As pressure mounts on Wales, testy defence coach Shaun Edwards has attempted to backtrack on statements that have riled the All Blacks.
Edwards provided a mirror for the mood of the under siege Welsh rugby team yesterday when he fired up at a press conference in Cardiff.
After being told that Steve Hansen's men were offended by reports that he said All Blacks were "there for the taking" during last year's World Cup final, Edwards quickly claimed his controversial message was misconstrued, despite it being clearly reported on the official Six Nations competition website at the time before being extensively reported around the world.
"No, I said we had a chance against them. I didn't say we would beat them. I was misquoted," Edwards claimed. "I said we had a chance to beat them because they had a lot of star players not available. They were down to their third-choice flyhalf."
Made aware that the All Blacks had taken his comments personally, regarded them as arrogant and that earlier this week Hansen had challenged Wales to back up those sentiments, Edwards appeared increasingly agitated.
"Steve Hansen is not playing is he?" the 46-year-old shot back with a stern stare.
"Any sporting contest you always have a chance. It's the same on Saturday."
The final straw came when Edwards was pressed further and asked if he was trying to distance himself from the comments.
"Are you trying to put words in my mouth? Yes, you are. I was misquoted. I said if we made the Rugby World Cup final and we had a full strength team we would have had a chance to beat New Zealand because they were drastically understrength."
Edwards then said that, 13 months on from the World Cup, Wales are anything but confident of rolling the world champions for the first time since 1953 at Millennium Stadium on Sunday morning (NZT).
"The All Blacks are in better form now than they were going into the World Cup final because they've got a settled team, they've not got as many injuries as they had at that time, and Richie McCaw looks in great shape, as opposed to having a long-term injury," he said.
No doubt Edwards' tension was only heightened when, just a few hours earlier, former Welsh captain Gareth Thomas joined the deafening chorus of condemnation after five straight losses.
Not long after, Welsh great Barry John announced he feared Welsh rugby had slipped into despair and disarray, Thomas accused some players of a "pure lack of effort" in last week's loss to Samoa and challenged senior members of the Grand Slam champions to "stand up to be counted".
"When did he say that? If he can show me specifics of the game then I will take a look at it and assess things but I wouldn't agree with that," Edwards said.
This sort of harsh criticism is nothing new in the valleys where, like New Zealand, each loss is treated in the same manner as a national tragedy.
Pressure can go one of two ways. If Edwards can emulate this passionate denial in his pre-match speech, it might be enough to restore Welsh pride.
After being booed off their home pitch last weekend, Welsh players are in desperate need of inspiration and Edwards, a nine-time Challenge Cup winner during his illustrious rugby league career with Wigan, will be hoping to provide just that.

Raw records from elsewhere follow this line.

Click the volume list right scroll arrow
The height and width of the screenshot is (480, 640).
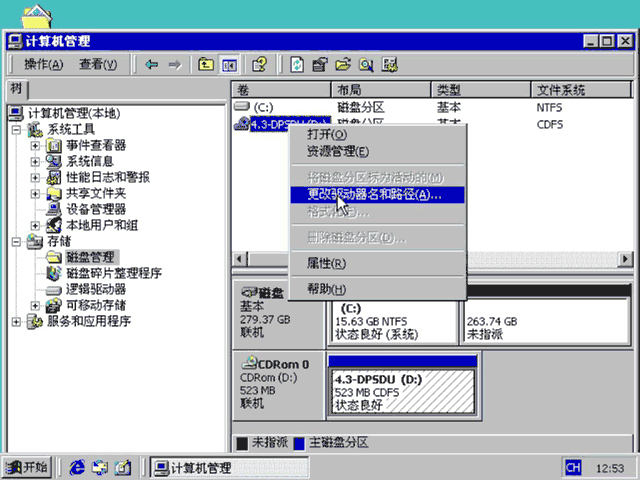(x=625, y=259)
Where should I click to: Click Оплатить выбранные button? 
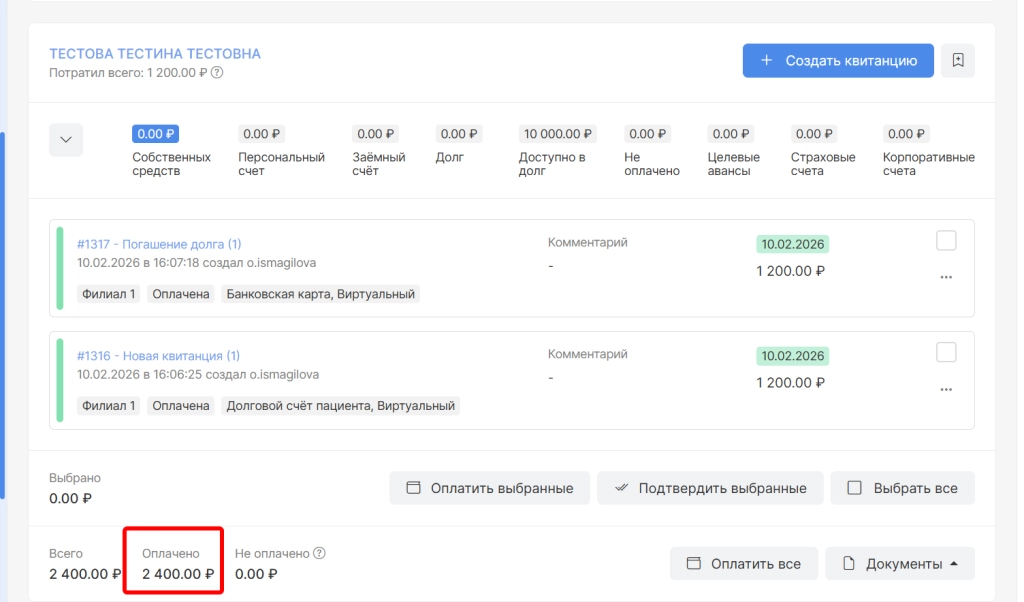point(490,488)
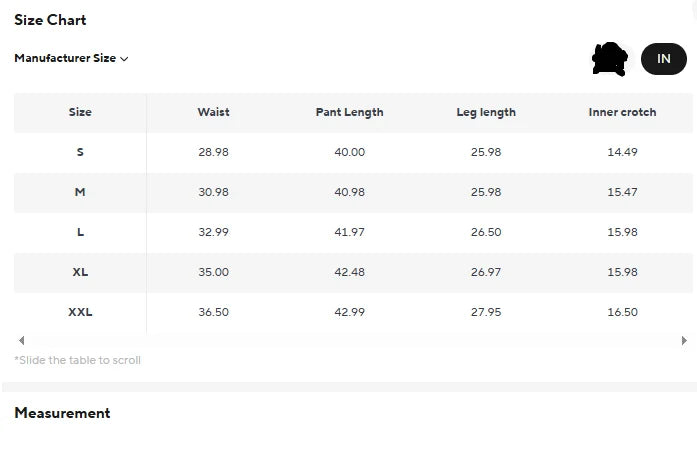Click the right scroll arrow under the table
This screenshot has height=467, width=697.
click(x=684, y=341)
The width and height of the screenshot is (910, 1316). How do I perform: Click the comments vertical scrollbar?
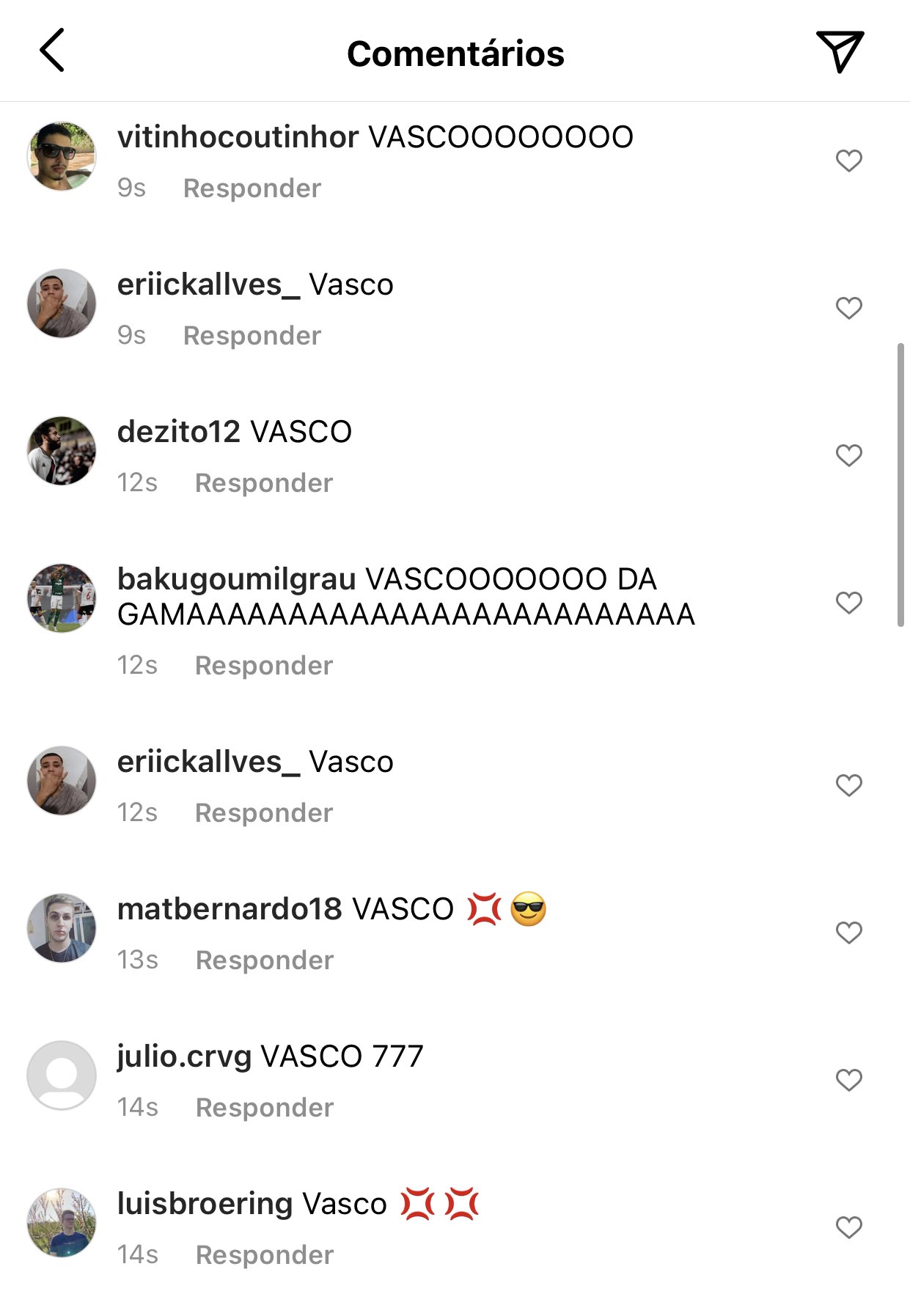(x=900, y=485)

"The fans are expecting a lot from us . . . for us to lose those two games I don't blame the fans for booing us," Welsh wing Alex Cuthbert said, referring to consecutive losses to Argentina and Samoa.
Fullback Leigh Halfpenny expected returning coach Warren Gatland, who is said to be feared by his players, to issue some blunt messages this week.
"It's about being honest as a squad," he said. "Things will be said. It wasn't acceptable for us lose on Friday night [to Samoa]. There will be harsh words said to make sure we put it right. People aren't giving us a chance of winning."